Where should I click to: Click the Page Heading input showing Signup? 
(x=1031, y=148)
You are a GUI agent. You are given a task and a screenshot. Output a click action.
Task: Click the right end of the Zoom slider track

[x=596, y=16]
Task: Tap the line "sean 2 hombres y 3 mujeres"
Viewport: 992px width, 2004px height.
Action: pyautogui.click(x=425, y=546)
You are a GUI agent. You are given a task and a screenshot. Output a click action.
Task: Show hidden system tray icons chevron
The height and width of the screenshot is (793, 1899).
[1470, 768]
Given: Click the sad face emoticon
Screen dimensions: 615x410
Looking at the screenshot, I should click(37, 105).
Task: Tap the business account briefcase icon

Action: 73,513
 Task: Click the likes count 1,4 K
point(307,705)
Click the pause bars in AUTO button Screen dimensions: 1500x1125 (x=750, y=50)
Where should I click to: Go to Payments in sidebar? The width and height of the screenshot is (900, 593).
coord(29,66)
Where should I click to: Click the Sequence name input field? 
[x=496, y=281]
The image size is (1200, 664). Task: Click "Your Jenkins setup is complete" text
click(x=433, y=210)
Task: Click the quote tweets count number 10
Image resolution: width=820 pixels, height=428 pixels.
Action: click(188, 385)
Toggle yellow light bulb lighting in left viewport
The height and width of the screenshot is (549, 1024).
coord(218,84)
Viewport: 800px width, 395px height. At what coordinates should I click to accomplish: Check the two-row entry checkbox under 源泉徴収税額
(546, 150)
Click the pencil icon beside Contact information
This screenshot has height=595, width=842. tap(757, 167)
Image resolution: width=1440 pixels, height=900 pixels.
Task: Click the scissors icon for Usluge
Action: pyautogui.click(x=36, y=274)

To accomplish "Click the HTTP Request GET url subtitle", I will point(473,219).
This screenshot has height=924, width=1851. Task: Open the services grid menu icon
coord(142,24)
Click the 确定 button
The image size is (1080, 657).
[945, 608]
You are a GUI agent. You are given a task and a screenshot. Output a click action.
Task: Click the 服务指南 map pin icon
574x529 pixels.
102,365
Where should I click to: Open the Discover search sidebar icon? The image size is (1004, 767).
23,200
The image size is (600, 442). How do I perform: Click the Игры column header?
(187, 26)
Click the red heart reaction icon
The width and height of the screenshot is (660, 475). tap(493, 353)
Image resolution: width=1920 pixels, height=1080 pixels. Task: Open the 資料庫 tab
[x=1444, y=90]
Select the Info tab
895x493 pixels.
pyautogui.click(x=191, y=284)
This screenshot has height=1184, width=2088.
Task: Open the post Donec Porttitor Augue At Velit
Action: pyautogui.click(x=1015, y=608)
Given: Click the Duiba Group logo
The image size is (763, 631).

•••••

▶ **REQUIREMENT**:
Each record should be repeated in full, exactly as it is written.

▶ **RESULT BELOW**:
Where should I click to: Click the Page Heading input showing Signup? 
(x=1031, y=148)
You are a GUI agent. You are given a task and a screenshot. Output a click action.
Task: Click the right end of the Zoom slider track

[x=596, y=16]
Task: Tap the line "sean 2 hombres y 3 mujeres"
Viewport: 992px width, 2004px height.
Action: pyautogui.click(x=425, y=546)
You are a GUI agent. You are given a task and a screenshot. Output a click action.
Task: Show hidden system tray icons chevron
The height and width of the screenshot is (793, 1899).
[1470, 768]
Given: Click the sad face emoticon
Screen dimensions: 615x410
Looking at the screenshot, I should click(37, 105).
Task: Tap the business account briefcase icon

Action: 73,513
 Task: Click the likes count 1,4 K
point(307,705)
Click the pause bars in AUTO button Screen dimensions: 1500x1125 (x=750, y=50)
Where should I click to: Go to Payments in sidebar? The width and height of the screenshot is (900, 593).
coord(29,66)
Where should I click to: Click the Sequence name input field? 
[x=496, y=281]
The image size is (1200, 664). Task: Click "Your Jenkins setup is complete" text
click(x=433, y=210)
Task: Click the quote tweets count number 10
Image resolution: width=820 pixels, height=428 pixels.
Action: click(188, 385)
Toggle yellow light bulb lighting in left viewport
The height and width of the screenshot is (549, 1024).
coord(218,84)
Viewport: 800px width, 395px height. At what coordinates should I click to accomplish: Check the two-row entry checkbox under 源泉徴収税額
(546, 150)
Click the pencil icon beside Contact information
This screenshot has height=595, width=842. tap(757, 167)
Image resolution: width=1440 pixels, height=900 pixels.
Task: Click the scissors icon for Usluge
Action: pyautogui.click(x=36, y=274)

To accomplish "Click the HTTP Request GET url subtitle", I will point(473,219).
This screenshot has height=924, width=1851. Task: Open the services grid menu icon
coord(142,24)
Click the 确定 button
The image size is (1080, 657).
[945, 608]
You are a GUI agent. You are given a task and a screenshot. Output a click action.
Task: Click the 服务指南 map pin icon
574x529 pixels.
102,365
Where should I click to: Open the Discover search sidebar icon? The image size is (1004, 767).
23,200
The image size is (600, 442). How do I perform: Click the Игры column header?
(187, 26)
Click the red heart reaction icon
The width and height of the screenshot is (660, 475). tap(493, 353)
Image resolution: width=1920 pixels, height=1080 pixels. Task: Open the 資料庫 tab
[x=1444, y=90]
Select the Info tab
895x493 pixels.
pyautogui.click(x=191, y=284)
This screenshot has height=1184, width=2088.
Task: Open the post Donec Porttitor Augue At Velit
Action: pyautogui.click(x=1015, y=608)
Given: Click the Duiba Group logo
The image size is (763, 631).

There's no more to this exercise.